Public testimony for PBMP was received from Sue Herrick, Park Commission Chair, and Nick Levinson, Recreation Commission Chair, who praised the plan for providing an excellent template for clear and consistent safety measures, as well as regulations for both pedestrians and school children with bicycles. They emphasized that the compelling concern is safety, particularly for school areas and major intersections, and voiced strong support for slowing traffic speeds. Tracey Woodruff, a resident of Piedmont, also showed strong support for PBMP, noting specifically how the road diet for Grand Avenue would help to protect school children when they cross this heavily-traveled area. Her opinion was concurred by Margaret Ovenden and Susy Struble, who also noted the need to reduce traffic congestion at school sites and the need to improve pedestrian and bike safety along areas not directly mentioned in PBMP, respectively. Finally, members of the council, including Tim Rood, Jeffrey Wieler and Robert McBain, all complimented the plan, and requested the City to work with the City of Oakland in implementing the Grand Avenue road diet, to pay more attention to sidewalk maintenance, and to work with community organizations in raising more money for improving pedestrian and bicycle pathways within the community. PBMP was then passed unanimously.

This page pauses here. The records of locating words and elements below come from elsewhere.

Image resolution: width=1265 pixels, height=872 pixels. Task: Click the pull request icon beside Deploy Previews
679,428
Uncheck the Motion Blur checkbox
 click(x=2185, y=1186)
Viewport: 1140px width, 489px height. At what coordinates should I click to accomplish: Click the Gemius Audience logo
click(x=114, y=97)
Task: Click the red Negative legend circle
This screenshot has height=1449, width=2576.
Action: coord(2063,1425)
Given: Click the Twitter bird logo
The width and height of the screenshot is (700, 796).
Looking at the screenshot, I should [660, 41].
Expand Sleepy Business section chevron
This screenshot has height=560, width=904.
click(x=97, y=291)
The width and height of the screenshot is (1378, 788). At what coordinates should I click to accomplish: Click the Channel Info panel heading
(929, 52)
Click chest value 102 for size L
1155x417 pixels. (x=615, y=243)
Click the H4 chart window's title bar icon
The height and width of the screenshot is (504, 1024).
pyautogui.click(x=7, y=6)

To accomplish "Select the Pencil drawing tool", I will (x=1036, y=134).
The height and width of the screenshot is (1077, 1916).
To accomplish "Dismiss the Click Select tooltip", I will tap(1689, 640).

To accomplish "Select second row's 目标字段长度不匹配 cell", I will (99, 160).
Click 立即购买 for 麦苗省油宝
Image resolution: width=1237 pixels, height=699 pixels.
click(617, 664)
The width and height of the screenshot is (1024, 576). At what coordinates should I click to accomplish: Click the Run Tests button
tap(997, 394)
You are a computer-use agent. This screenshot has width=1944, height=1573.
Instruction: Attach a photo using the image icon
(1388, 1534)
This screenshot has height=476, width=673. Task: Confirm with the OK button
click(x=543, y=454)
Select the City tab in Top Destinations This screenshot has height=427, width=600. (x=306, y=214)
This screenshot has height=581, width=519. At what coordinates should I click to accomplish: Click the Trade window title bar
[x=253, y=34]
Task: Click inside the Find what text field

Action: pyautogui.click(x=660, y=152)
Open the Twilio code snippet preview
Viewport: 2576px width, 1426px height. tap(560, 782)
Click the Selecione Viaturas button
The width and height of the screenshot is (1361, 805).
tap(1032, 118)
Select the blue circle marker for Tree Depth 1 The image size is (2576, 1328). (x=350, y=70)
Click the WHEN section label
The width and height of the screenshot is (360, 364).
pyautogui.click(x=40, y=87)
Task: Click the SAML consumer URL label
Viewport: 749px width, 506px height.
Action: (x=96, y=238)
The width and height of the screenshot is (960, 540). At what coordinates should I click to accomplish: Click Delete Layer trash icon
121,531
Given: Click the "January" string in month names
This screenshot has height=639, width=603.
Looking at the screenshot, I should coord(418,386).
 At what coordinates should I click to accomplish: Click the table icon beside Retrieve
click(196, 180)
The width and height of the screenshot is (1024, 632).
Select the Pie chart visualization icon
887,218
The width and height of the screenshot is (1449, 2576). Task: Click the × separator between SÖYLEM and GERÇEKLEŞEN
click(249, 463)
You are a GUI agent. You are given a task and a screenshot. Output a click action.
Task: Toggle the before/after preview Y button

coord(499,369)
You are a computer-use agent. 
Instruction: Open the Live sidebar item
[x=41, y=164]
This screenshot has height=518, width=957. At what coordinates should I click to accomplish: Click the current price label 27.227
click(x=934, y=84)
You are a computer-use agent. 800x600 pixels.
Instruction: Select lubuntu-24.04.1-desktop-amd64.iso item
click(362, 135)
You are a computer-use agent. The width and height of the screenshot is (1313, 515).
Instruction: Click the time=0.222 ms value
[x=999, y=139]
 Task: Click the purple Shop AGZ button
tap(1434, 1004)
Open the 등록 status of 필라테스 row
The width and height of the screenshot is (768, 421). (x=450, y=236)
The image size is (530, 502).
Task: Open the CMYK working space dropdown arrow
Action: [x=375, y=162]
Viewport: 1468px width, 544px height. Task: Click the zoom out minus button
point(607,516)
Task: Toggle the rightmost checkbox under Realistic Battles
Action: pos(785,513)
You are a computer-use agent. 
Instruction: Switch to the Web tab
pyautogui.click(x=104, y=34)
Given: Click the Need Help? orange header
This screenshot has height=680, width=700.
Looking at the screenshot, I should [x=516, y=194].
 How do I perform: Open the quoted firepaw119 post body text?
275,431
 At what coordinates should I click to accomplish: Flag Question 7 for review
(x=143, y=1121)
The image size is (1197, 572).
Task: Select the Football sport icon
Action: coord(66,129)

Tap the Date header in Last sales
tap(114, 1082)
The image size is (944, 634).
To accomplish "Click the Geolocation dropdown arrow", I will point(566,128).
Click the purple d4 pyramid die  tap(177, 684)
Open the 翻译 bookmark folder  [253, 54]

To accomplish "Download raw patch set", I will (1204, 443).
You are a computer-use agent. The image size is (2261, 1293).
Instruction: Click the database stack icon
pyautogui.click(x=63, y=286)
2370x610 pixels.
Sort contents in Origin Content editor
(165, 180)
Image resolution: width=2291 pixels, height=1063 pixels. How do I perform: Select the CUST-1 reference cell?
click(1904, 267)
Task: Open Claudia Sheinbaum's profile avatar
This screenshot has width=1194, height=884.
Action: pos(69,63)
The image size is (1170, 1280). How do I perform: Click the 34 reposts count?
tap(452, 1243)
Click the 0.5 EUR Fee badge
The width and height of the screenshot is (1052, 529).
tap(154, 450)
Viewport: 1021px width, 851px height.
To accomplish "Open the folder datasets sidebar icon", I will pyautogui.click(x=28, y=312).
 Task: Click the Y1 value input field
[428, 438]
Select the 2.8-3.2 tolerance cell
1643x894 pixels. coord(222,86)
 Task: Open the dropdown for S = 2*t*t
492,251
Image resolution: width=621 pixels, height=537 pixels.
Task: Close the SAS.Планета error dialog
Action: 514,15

I personally support PBMP, mostly for its overall detailed layouts and efforts to improve students’ safety around school areas. In fact, this was the topic that I spoke about during the meeting. I voiced my hope to see street guards at both the middle school and high school to ensure students’ safety as well as to reduce traffic congestion. My concern was well-received by the council members, particularly the mayor, Margaret Fujioka. I was initially a little nervous about speaking in a city council meeting, but afterwards I felt that this experience was not scary but was rather pleasant and refreshing.

In an interview with Ms. Fujioka, she said the council is currently trying to reach out to the community by making announcement during the meetings, regularly putting up posts on the city’s website, and having more articles about city projects on The Piedmont Post in order to encourage more people to participate in the projects that the city is working on. She noted PBMP as an example of great public participation, and expressed her hope to see more of it in the future.

Minhong Yang

One Response to “OPINION: City Council Busy with Turkey Trots and Bike Plans”

  1. Kudos to this student reporter for a well-written article. Do note, however, that a reporter digs for the facts behind the curtain.

    The City Council approved the TurkeyTrot race this year after the School Board announced an agreement ending a year-long fight about not receiving $30,000 profits from last year’s race. So, how was that disagreement settled? Will Piedmont’s school programs receive the $30,000 owed from last year?

    Perhaps Ms. Yang can investigate, and doing so, learn how to become an Investigative Reporter.

    P.S. The public MUST be given access to the Agreement document under the California Public Records Act.